» **Exercise description**
The answer should be every line below, repeated exactly, with the images left out.
Entries shown START
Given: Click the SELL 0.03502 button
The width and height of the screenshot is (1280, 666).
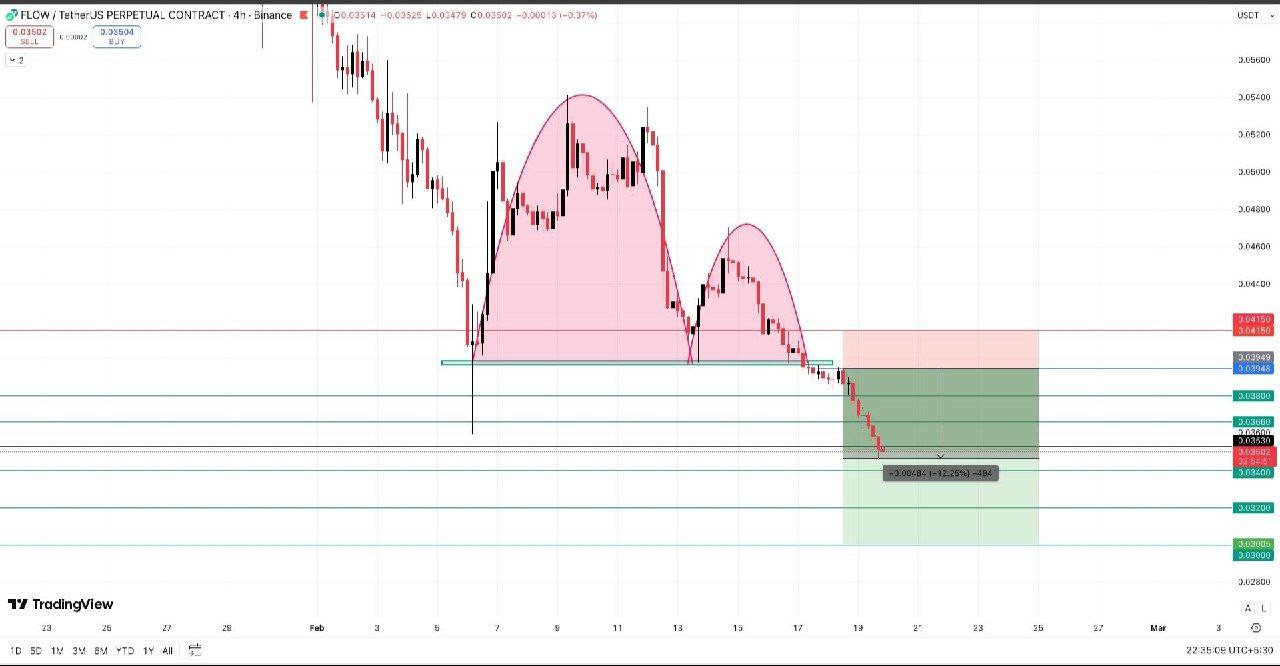Looking at the screenshot, I should [29, 37].
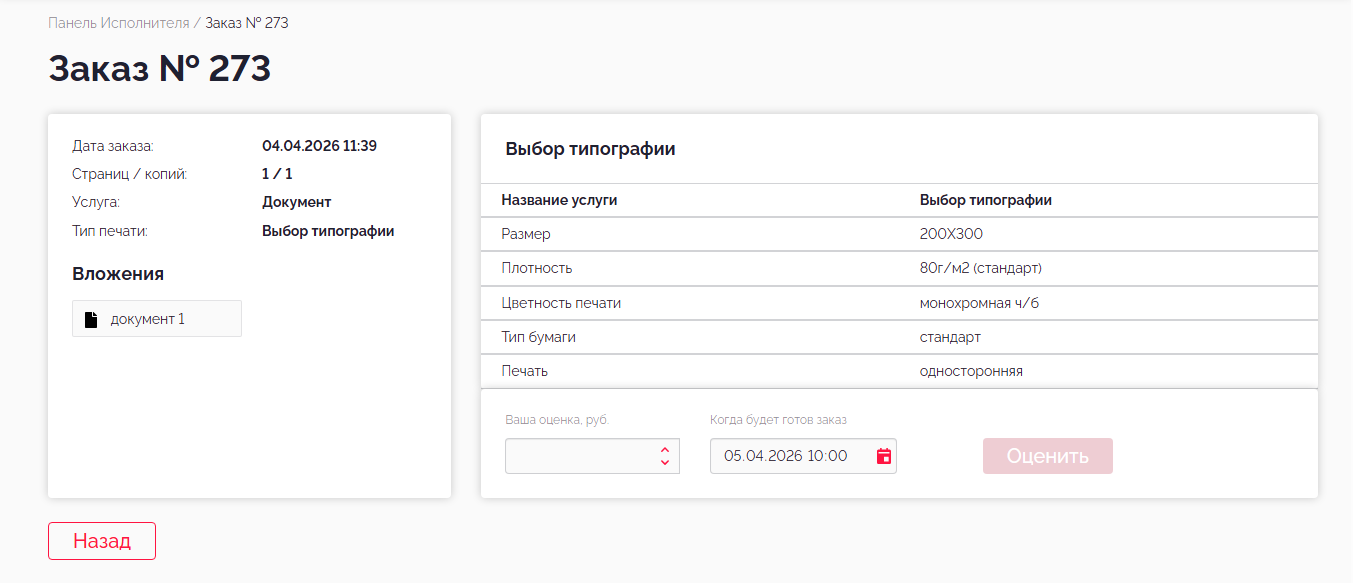Viewport: 1353px width, 583px height.
Task: Go back using the Назад button
Action: tap(102, 541)
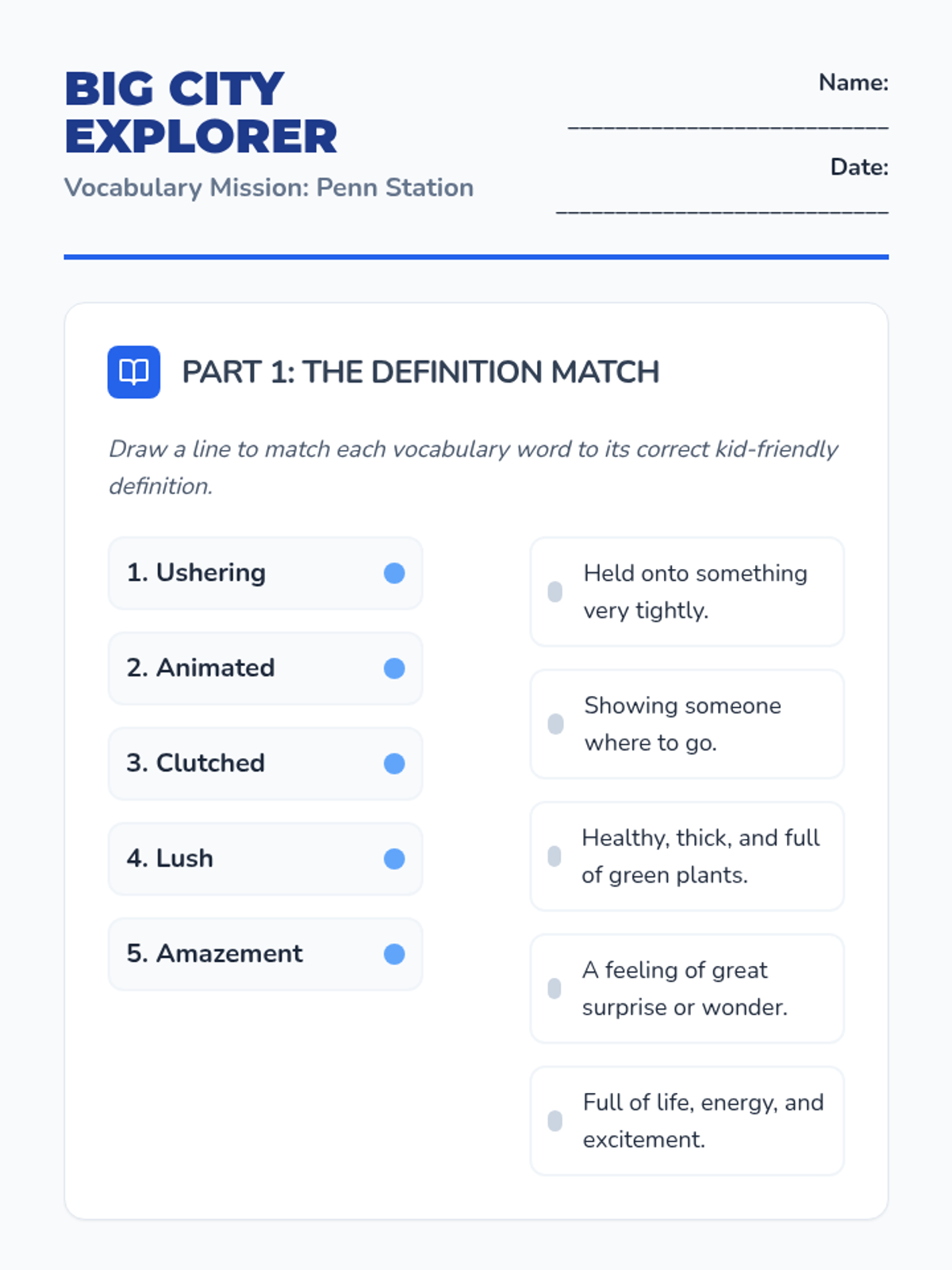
Entries shown END
» **Response area**
Given: Click the SELL 0.03502 button
The width and height of the screenshot is (1280, 666).
Looking at the screenshot, I should [29, 37].
Viewport: 1353px width, 583px height.
Task: Go back using the Назад button
Action: tap(102, 541)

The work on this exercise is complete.